== Problem to solve ==
Print the data below exactly as it appears.

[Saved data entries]
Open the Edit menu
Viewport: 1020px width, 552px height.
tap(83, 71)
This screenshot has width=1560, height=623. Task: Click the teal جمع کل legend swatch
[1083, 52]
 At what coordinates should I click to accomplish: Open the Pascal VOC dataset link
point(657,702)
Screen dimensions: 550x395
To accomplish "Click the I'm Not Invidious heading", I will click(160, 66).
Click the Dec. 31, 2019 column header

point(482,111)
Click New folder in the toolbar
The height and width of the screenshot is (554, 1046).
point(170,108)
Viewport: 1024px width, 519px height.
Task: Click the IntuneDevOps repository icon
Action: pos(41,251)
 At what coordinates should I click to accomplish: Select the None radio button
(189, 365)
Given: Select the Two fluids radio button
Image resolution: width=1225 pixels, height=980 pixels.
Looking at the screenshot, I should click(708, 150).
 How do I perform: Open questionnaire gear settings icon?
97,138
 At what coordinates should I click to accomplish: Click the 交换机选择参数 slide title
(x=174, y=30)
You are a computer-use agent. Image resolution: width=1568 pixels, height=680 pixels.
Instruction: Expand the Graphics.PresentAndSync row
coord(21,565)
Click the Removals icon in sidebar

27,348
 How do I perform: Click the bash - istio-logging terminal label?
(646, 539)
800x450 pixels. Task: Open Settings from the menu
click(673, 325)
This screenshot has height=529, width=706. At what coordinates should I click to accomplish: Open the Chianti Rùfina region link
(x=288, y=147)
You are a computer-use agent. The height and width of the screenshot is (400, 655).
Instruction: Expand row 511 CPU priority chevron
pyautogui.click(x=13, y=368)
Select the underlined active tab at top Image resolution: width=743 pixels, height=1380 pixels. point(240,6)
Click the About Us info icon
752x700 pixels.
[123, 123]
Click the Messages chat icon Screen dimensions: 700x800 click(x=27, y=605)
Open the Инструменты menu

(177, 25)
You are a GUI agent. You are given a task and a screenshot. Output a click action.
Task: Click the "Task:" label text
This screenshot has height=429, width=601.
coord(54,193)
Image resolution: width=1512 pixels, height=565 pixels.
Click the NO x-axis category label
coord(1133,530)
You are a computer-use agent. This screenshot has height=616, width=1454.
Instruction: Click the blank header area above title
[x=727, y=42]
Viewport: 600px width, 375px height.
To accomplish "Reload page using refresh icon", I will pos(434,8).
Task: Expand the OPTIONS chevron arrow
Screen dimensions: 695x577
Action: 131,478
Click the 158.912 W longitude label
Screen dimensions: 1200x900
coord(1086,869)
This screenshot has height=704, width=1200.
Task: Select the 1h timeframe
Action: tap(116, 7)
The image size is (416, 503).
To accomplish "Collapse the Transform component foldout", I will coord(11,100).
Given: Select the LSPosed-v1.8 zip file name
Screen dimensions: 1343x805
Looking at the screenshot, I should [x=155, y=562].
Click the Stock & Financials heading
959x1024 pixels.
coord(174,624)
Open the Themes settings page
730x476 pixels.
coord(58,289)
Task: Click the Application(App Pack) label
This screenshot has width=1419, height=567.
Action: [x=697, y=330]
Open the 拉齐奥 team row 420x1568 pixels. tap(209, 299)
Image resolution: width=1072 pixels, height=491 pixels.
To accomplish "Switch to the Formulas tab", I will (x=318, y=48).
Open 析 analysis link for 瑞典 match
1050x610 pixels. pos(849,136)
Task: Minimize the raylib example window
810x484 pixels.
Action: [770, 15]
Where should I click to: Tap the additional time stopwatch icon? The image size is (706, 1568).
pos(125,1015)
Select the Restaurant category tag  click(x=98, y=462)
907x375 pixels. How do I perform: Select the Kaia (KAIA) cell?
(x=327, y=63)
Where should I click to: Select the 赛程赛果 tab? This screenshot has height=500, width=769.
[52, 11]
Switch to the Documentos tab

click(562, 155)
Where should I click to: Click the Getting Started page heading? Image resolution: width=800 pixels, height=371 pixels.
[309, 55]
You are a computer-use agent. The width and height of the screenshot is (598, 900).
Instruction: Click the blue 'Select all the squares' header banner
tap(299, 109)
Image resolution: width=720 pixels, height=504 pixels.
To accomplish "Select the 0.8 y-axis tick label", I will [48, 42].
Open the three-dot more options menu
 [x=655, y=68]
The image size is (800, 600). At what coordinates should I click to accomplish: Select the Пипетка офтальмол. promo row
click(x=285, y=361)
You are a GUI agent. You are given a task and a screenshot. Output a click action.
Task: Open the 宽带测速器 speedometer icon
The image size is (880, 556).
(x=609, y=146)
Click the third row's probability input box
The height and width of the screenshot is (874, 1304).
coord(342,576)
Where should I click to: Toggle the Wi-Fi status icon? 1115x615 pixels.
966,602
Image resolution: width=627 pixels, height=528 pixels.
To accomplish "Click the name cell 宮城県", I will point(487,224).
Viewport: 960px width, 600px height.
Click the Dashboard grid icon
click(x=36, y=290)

== Reply ==
Open the Edit menu
Viewport: 1020px width, 552px height.
tap(83, 71)
This screenshot has width=1560, height=623. Task: Click the teal جمع کل legend swatch
[1083, 52]
 At what coordinates should I click to accomplish: Open the Pascal VOC dataset link
point(657,702)
Screen dimensions: 550x395
To accomplish "Click the I'm Not Invidious heading", I will click(160, 66).
Click the Dec. 31, 2019 column header

point(482,111)
Click New folder in the toolbar
The height and width of the screenshot is (554, 1046).
point(170,108)
Viewport: 1024px width, 519px height.
Task: Click the IntuneDevOps repository icon
Action: pos(41,251)
 At what coordinates should I click to accomplish: Select the None radio button
(189, 365)
Given: Select the Two fluids radio button
Image resolution: width=1225 pixels, height=980 pixels.
Looking at the screenshot, I should click(708, 150).
 How do I perform: Open questionnaire gear settings icon?
97,138
 At what coordinates should I click to accomplish: Click the 交换机选择参数 slide title
(x=174, y=30)
You are a computer-use agent. Image resolution: width=1568 pixels, height=680 pixels.
Instruction: Expand the Graphics.PresentAndSync row
coord(21,565)
Click the Removals icon in sidebar

27,348
 How do I perform: Click the bash - istio-logging terminal label?
(646, 539)
800x450 pixels. Task: Open Settings from the menu
click(673, 325)
This screenshot has height=529, width=706. At what coordinates should I click to accomplish: Open the Chianti Rùfina region link
(x=288, y=147)
You are a computer-use agent. The height and width of the screenshot is (400, 655).
Instruction: Expand row 511 CPU priority chevron
pyautogui.click(x=13, y=368)
Select the underlined active tab at top Image resolution: width=743 pixels, height=1380 pixels. point(240,6)
Click the About Us info icon
752x700 pixels.
[123, 123]
Click the Messages chat icon Screen dimensions: 700x800 click(x=27, y=605)
Open the Инструменты menu

(177, 25)
You are a GUI agent. You are given a task and a screenshot. Output a click action.
Task: Click the "Task:" label text
This screenshot has height=429, width=601.
coord(54,193)
Image resolution: width=1512 pixels, height=565 pixels.
Click the NO x-axis category label
coord(1133,530)
You are a computer-use agent. This screenshot has height=616, width=1454.
Instruction: Click the blank header area above title
[x=727, y=42]
Viewport: 600px width, 375px height.
To accomplish "Reload page using refresh icon", I will pos(434,8).
Task: Expand the OPTIONS chevron arrow
Screen dimensions: 695x577
Action: 131,478
Click the 158.912 W longitude label
Screen dimensions: 1200x900
coord(1086,869)
This screenshot has height=704, width=1200.
Task: Select the 1h timeframe
Action: tap(116, 7)
The image size is (416, 503).
To accomplish "Collapse the Transform component foldout", I will coord(11,100).
Given: Select the LSPosed-v1.8 zip file name
Screen dimensions: 1343x805
Looking at the screenshot, I should [x=155, y=562].
Click the Stock & Financials heading
959x1024 pixels.
coord(174,624)
Open the Themes settings page
730x476 pixels.
coord(58,289)
Task: Click the Application(App Pack) label
This screenshot has width=1419, height=567.
Action: [x=697, y=330]
Open the 拉齐奥 team row 420x1568 pixels. tap(209, 299)
Image resolution: width=1072 pixels, height=491 pixels.
To accomplish "Switch to the Formulas tab", I will (x=318, y=48).
Open 析 analysis link for 瑞典 match
1050x610 pixels. pos(849,136)
Task: Minimize the raylib example window
810x484 pixels.
Action: [770, 15]
Where should I click to: Tap the additional time stopwatch icon? The image size is (706, 1568).
pos(125,1015)
Select the Restaurant category tag  click(x=98, y=462)
907x375 pixels. How do I perform: Select the Kaia (KAIA) cell?
(x=327, y=63)
Where should I click to: Select the 赛程赛果 tab? This screenshot has height=500, width=769.
[52, 11]
Switch to the Documentos tab

click(562, 155)
Where should I click to: Click the Getting Started page heading? Image resolution: width=800 pixels, height=371 pixels.
[309, 55]
You are a computer-use agent. The width and height of the screenshot is (598, 900).
Instruction: Click the blue 'Select all the squares' header banner
tap(299, 109)
Image resolution: width=720 pixels, height=504 pixels.
To accomplish "Select the 0.8 y-axis tick label", I will [48, 42].
Open the three-dot more options menu
 [x=655, y=68]
The image size is (800, 600). At what coordinates should I click to accomplish: Select the Пипетка офтальмол. promo row
click(x=285, y=361)
You are a GUI agent. You are given a task and a screenshot. Output a click action.
Task: Open the 宽带测速器 speedometer icon
The image size is (880, 556).
(x=609, y=146)
Click the third row's probability input box
The height and width of the screenshot is (874, 1304).
coord(342,576)
Where should I click to: Toggle the Wi-Fi status icon? 1115x615 pixels.
966,602
Image resolution: width=627 pixels, height=528 pixels.
To accomplish "Click the name cell 宮城県", I will point(487,224).
Viewport: 960px width, 600px height.
Click the Dashboard grid icon
click(x=36, y=290)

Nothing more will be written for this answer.